(Stored items)
▬▬▬▬▬▬▬▬▬▬
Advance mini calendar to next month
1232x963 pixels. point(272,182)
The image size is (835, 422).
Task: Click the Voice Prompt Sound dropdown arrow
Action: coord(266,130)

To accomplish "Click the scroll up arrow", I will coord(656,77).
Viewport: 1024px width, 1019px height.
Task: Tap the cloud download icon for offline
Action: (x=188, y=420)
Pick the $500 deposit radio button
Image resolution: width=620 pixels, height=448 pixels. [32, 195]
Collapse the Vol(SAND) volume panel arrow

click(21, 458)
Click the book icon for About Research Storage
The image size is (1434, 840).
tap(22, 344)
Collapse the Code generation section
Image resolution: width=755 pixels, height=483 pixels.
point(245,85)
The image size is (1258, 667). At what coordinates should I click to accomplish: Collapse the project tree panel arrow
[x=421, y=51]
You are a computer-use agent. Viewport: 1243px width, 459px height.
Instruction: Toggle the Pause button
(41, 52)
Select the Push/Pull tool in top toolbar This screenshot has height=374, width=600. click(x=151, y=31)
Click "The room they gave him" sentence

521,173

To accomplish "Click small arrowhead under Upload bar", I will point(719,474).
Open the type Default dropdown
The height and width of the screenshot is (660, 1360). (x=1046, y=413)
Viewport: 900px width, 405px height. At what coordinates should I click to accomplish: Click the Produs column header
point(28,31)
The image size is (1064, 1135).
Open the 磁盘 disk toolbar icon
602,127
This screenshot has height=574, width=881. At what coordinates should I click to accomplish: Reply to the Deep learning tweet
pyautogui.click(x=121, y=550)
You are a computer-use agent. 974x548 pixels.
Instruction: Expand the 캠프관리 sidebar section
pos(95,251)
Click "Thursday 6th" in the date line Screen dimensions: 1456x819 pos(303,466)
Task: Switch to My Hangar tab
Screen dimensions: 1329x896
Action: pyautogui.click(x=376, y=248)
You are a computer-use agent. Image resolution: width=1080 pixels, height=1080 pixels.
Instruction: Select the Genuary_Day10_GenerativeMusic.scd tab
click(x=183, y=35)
▬▬▬▬▬▬▬▬▬▬
Task brief: The expected output is an exact copy of all the records above.

Output of the task:
Advance mini calendar to next month
1232x963 pixels. point(272,182)
The image size is (835, 422).
Task: Click the Voice Prompt Sound dropdown arrow
Action: coord(266,130)

To accomplish "Click the scroll up arrow", I will coord(656,77).
Viewport: 1024px width, 1019px height.
Task: Tap the cloud download icon for offline
Action: (x=188, y=420)
Pick the $500 deposit radio button
Image resolution: width=620 pixels, height=448 pixels. [32, 195]
Collapse the Vol(SAND) volume panel arrow

click(21, 458)
Click the book icon for About Research Storage
The image size is (1434, 840).
tap(22, 344)
Collapse the Code generation section
Image resolution: width=755 pixels, height=483 pixels.
point(245,85)
The image size is (1258, 667). At what coordinates should I click to accomplish: Collapse the project tree panel arrow
[x=421, y=51]
You are a computer-use agent. Viewport: 1243px width, 459px height.
Instruction: Toggle the Pause button
(41, 52)
Select the Push/Pull tool in top toolbar This screenshot has height=374, width=600. click(x=151, y=31)
Click "The room they gave him" sentence

521,173

To accomplish "Click small arrowhead under Upload bar", I will point(719,474).
Open the type Default dropdown
The height and width of the screenshot is (660, 1360). (x=1046, y=413)
Viewport: 900px width, 405px height. At what coordinates should I click to accomplish: Click the Produs column header
point(28,31)
The image size is (1064, 1135).
Open the 磁盘 disk toolbar icon
602,127
This screenshot has height=574, width=881. At what coordinates should I click to accomplish: Reply to the Deep learning tweet
pyautogui.click(x=121, y=550)
You are a computer-use agent. 974x548 pixels.
Instruction: Expand the 캠프관리 sidebar section
pos(95,251)
Click "Thursday 6th" in the date line Screen dimensions: 1456x819 pos(303,466)
Task: Switch to My Hangar tab
Screen dimensions: 1329x896
Action: pyautogui.click(x=376, y=248)
You are a computer-use agent. Image resolution: width=1080 pixels, height=1080 pixels.
Instruction: Select the Genuary_Day10_GenerativeMusic.scd tab
click(x=183, y=35)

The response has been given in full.